Après la chute du mur en 1989, Berlin est devenue la capitale européenne de la techno, après avoir été le berceau des premiers synthétiseurs modulaires avec lesquels sont apparus un autre mouvement, le krautrock, et des groupes influents comme Kraftwerk, Neu! ou Can, qui ont aussi inspiré Sophie Hunger.

«Je voulais créer la musique différemment. Donc, il a fallu apprendre. Et pour trouver le bon équilibre entre l’électro et le folk, je me suis imposé des règles, parce que j’ai tendance à me perdre en chemin. Je me suis limitée à quatre instruments à travailler: le synthé, l’ordinateur pour programmer des beats, ma voix et ma guitare acoustique.»

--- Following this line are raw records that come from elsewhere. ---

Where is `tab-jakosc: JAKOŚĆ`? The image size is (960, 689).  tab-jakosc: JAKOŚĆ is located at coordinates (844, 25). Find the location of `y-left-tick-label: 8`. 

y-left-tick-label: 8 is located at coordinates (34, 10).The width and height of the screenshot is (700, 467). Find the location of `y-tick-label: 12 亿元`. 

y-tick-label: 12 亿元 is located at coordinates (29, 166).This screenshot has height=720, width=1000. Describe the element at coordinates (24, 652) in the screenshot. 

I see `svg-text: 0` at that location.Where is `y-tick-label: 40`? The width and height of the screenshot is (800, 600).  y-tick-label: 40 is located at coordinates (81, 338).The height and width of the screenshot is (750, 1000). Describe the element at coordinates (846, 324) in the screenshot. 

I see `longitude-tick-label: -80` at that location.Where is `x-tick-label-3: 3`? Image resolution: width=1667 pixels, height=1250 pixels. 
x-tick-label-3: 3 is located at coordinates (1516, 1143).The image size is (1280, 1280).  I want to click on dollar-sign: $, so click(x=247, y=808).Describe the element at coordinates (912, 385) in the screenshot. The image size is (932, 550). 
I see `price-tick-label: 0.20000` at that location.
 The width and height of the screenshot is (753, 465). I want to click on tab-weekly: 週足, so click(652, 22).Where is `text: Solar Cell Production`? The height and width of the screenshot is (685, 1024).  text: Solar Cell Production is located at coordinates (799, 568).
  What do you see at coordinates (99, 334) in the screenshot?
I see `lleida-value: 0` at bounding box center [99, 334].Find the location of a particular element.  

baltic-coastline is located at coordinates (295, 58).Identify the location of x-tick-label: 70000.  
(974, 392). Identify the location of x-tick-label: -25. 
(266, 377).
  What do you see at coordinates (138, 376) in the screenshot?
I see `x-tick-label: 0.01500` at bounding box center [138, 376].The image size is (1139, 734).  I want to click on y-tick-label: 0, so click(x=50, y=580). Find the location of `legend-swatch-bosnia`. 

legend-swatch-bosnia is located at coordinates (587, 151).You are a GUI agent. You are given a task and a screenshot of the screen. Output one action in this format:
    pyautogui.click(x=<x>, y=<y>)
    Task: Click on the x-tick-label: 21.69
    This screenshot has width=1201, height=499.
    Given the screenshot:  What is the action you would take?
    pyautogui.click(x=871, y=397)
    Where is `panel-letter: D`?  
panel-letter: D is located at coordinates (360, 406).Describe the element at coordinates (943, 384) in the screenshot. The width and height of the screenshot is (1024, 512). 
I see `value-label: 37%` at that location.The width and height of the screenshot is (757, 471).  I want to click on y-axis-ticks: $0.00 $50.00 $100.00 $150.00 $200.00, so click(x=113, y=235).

Poussant le concept jusqu’au bout, afin de rester cohérente avec la musique synthétique, Sophie Hunger a choisi le champ lexical de la physique et de la matière pour s’épancher sur une récente séparation douloureuse, sur des titres comme There is Still Pain, Let it Come Down, That Man ou encore Cou Cou, qui aborde la rupture vue par ceux qu’on laisse sur le bord du chemin, en l’occurrence les enfants.

«J’étais dans une situation affective à la limite de la décomposition. C’est alors que le concept de molécule m’est apparu», résume la chanteuse, qui réussit l’exploit d’émouvoir avec des mots comme plastique, kérosène, nitroglycérine, celluloïd ou plutonium.